Support kann aber auch so aussehen:

In diesem Fall lebt die Führungsebene vor, wie in den sozialen Netzwerken agiert werden könnte.

In diesem Beitrag über die Telekom Markenbotschafter liest Du beispielsweise, wie die Telekom das Konzept von innen heraus vorlebt.

2. Tipp: Markenbotschafter sind Überzeugungstäter: Incentivierung kann fördern, sollte aber nicht fordern!  Fürsprache lässt sich nicht erkaufen.
Wie oben bereits beschrieben – es muss nicht immer direkt ein Wertgutschein oder eine Vergünstigung sein, die deine Mitarbeitenden motiviert. Aber: Du solltest es nie als selbstverständlich annehmen, dass deine Mitarbeitenden sich in sozialen Netzwerken über dein Unternehmen oder ihre Erfahrungen als Arbeitskraft äußern. “Danke” sagen sollte selbstverständlich zum Programm dazugehören!

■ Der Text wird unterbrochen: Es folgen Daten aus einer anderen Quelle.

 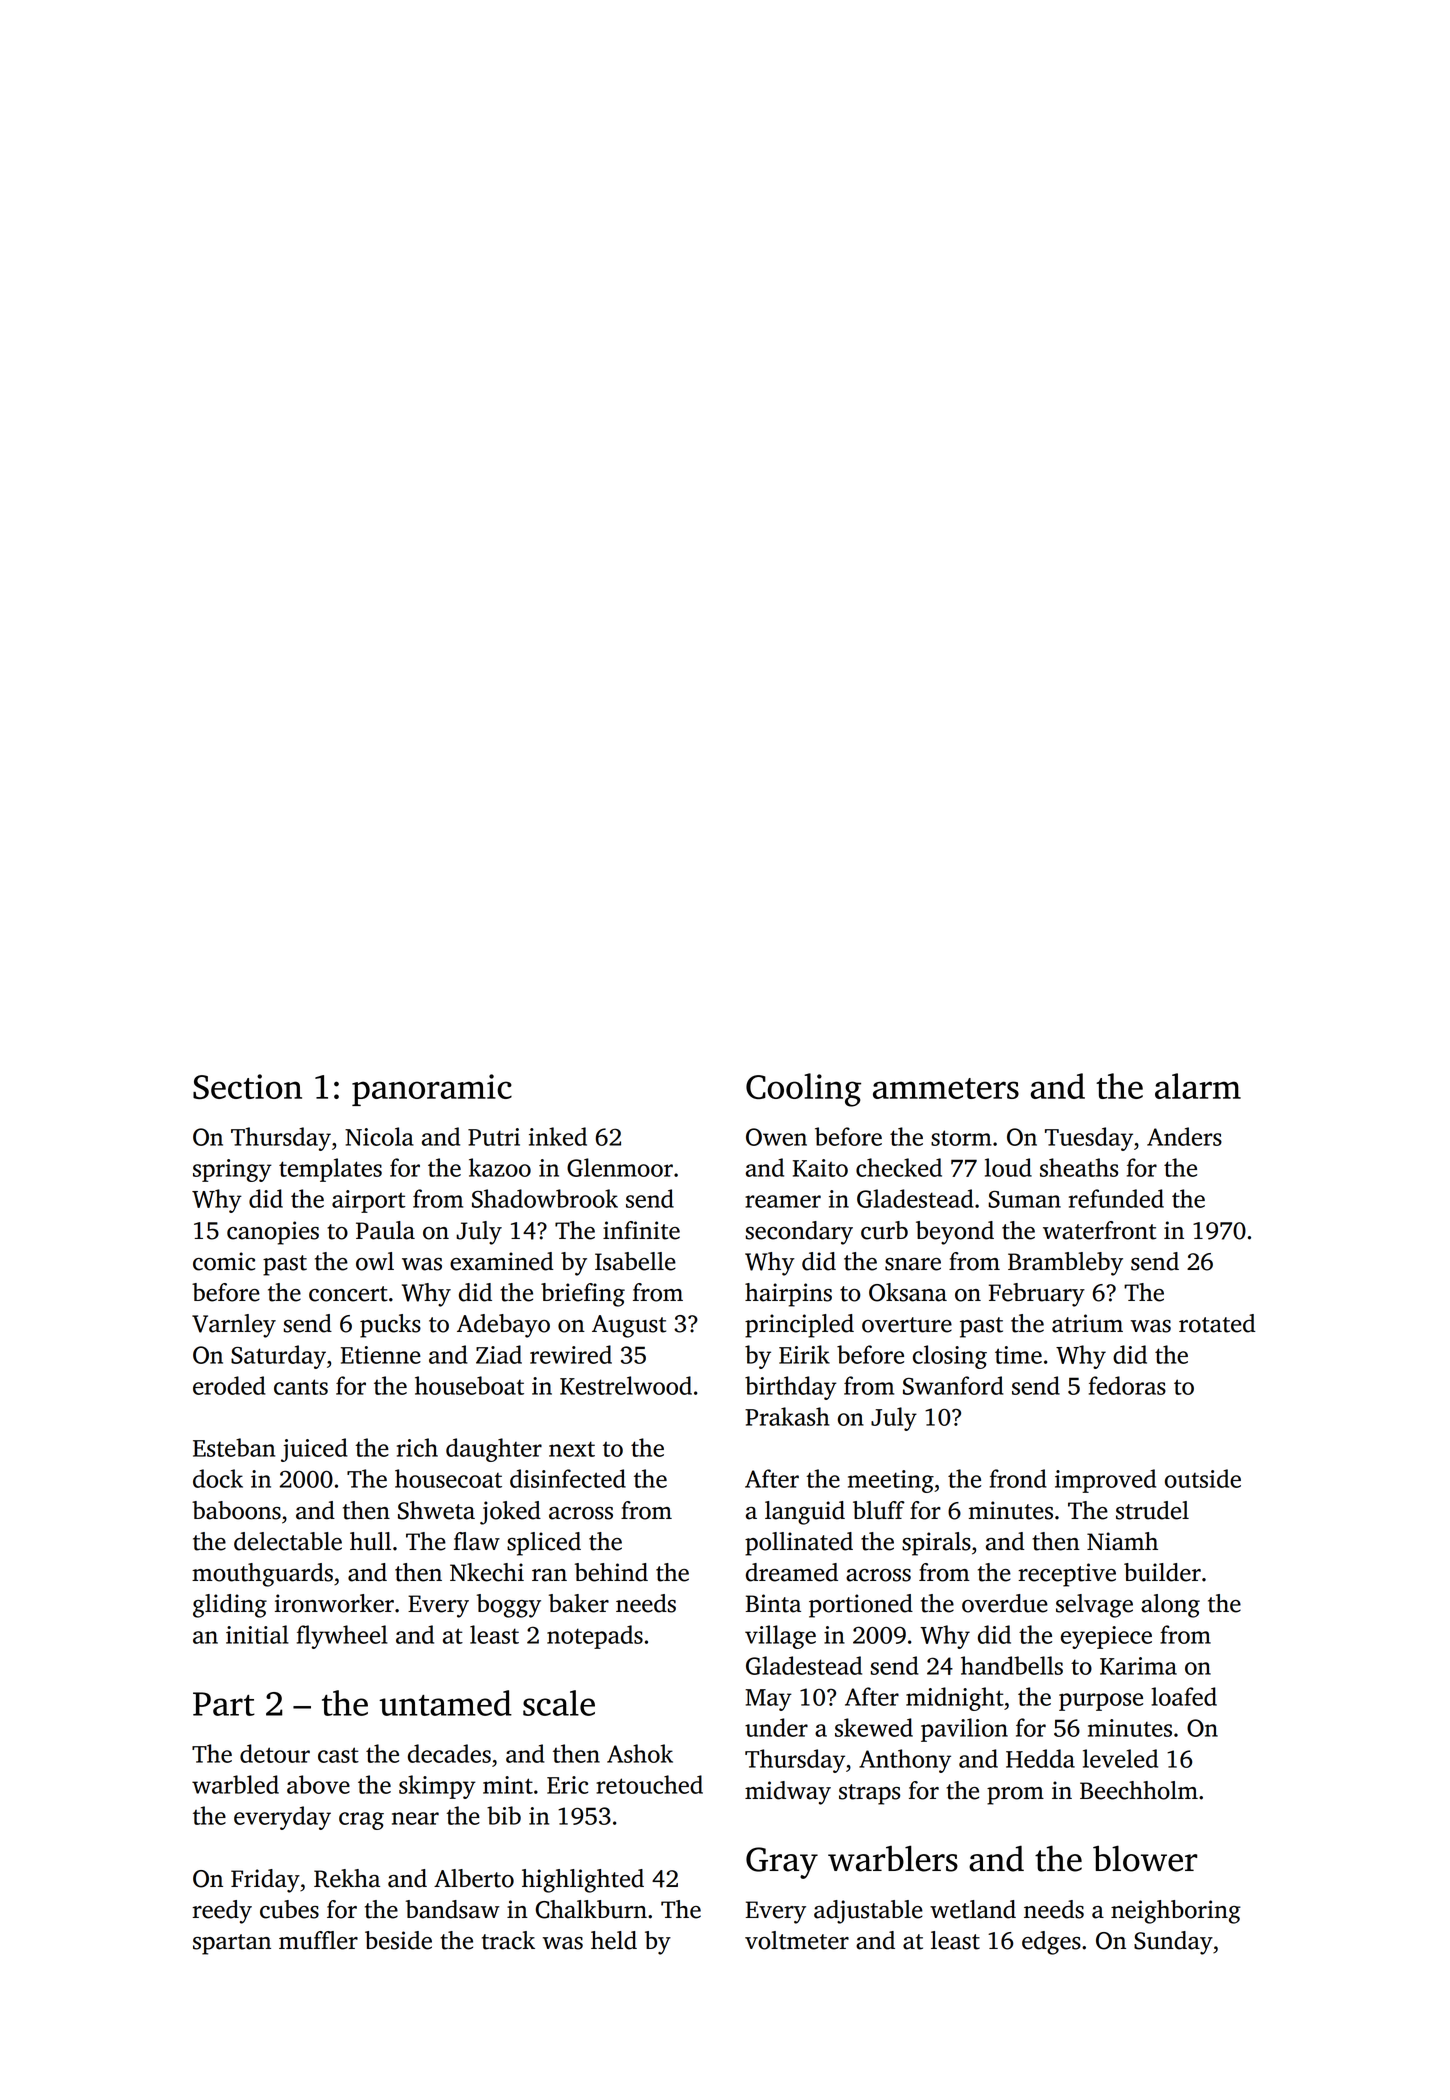 I want to click on juiced, so click(x=314, y=1450).
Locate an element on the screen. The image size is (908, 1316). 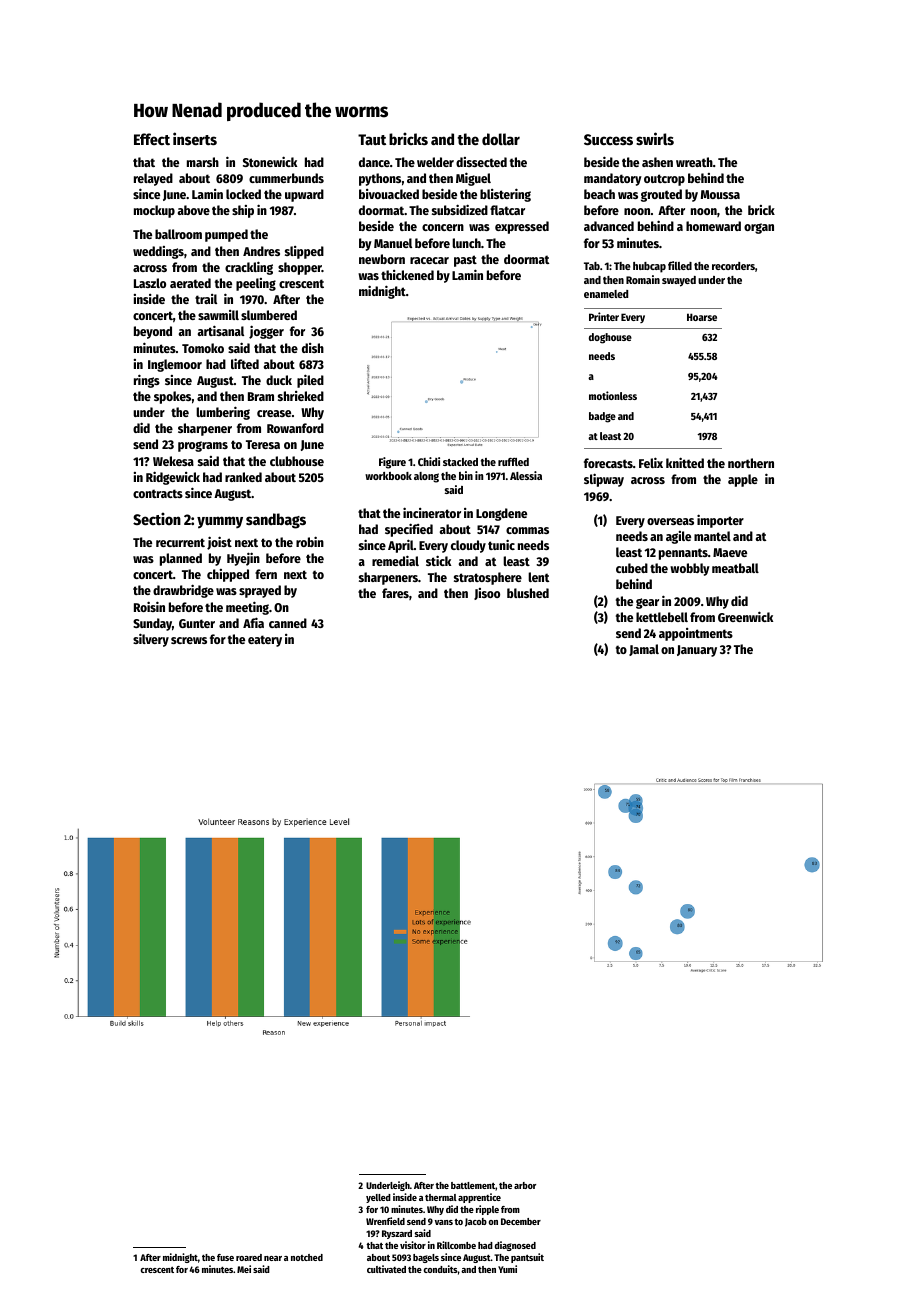
agile is located at coordinates (678, 537).
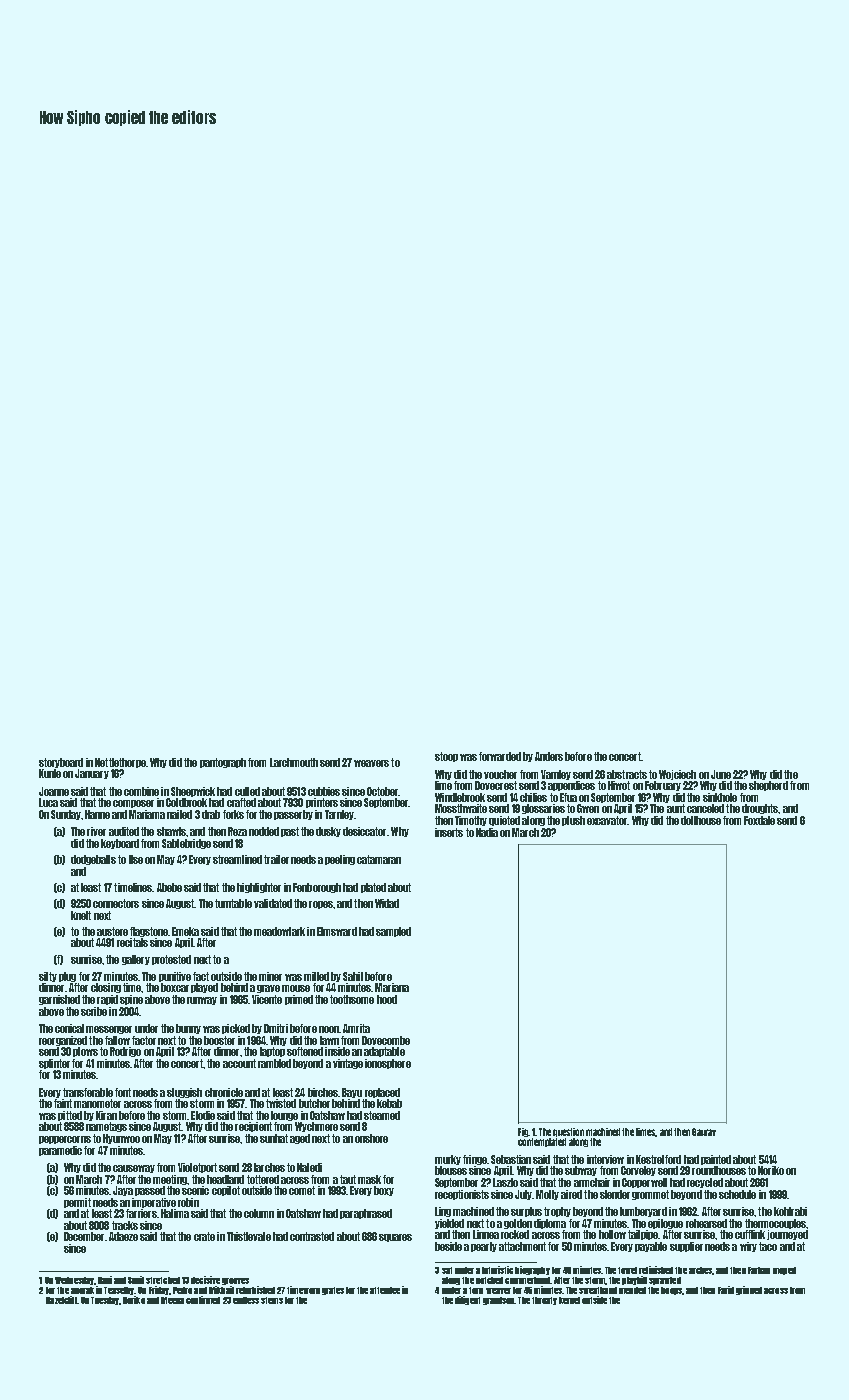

3. Tipp: Authentizität braucht Freiheiten – steuern, statt kontrollieren! Erarbeiten Sie gemeinsam mit den Markenbotschaftern eine Guideline für Verhaltens- & Ausdrucksweisen im Zusammenhang mit dem Arbeitgeberauftritt

Beziehe deine Mitarbeitenden ruhig in die Planung des Programms mit ein! Dazu gehört auch die gemeinsame Erstellung einer Guideline. Klärt gemeinsam: Was sind Inhalte, die nicht vor die Kamera gehören? Was sind vielleicht Äußerungen, die versucht werden zu vermeiden? Neben diesen inhaltlichen Themen gehört auch dazu miteinander zu besprechen, wie Fotos oder Videos technisch gestaltet werden. Heißt: Gibt es spezielle Vorgaben für das Format von Fotos? Gibt es eventuell Bedarf in der Erstellung von Fotos? All das sind Dinge, die in Summe dazu führen, dass der Content in sozialen Netzwerken einheitlicher erscheint.

Wie Du siehst gibt es zwar beim Thema Markenbotschafter einiges zu beachten, aber auch vieles zu gewinnen. Es ist nicht nur ein strategisch kluges Thema, sondern auch eines das viel Spaß macht! Arbeitest du schon mit Markenbotschaftern? Teile deine Erfahrung gern in den Kommentaren.

Um dir den Lesefluss zu erleichtern, haben wir nur die männliche Form gewählt. Dies ist nicht geschlechtsspezifisch gemeint, sondern geschah ausschließlich aus Gründen der besseren Lesbarkeit.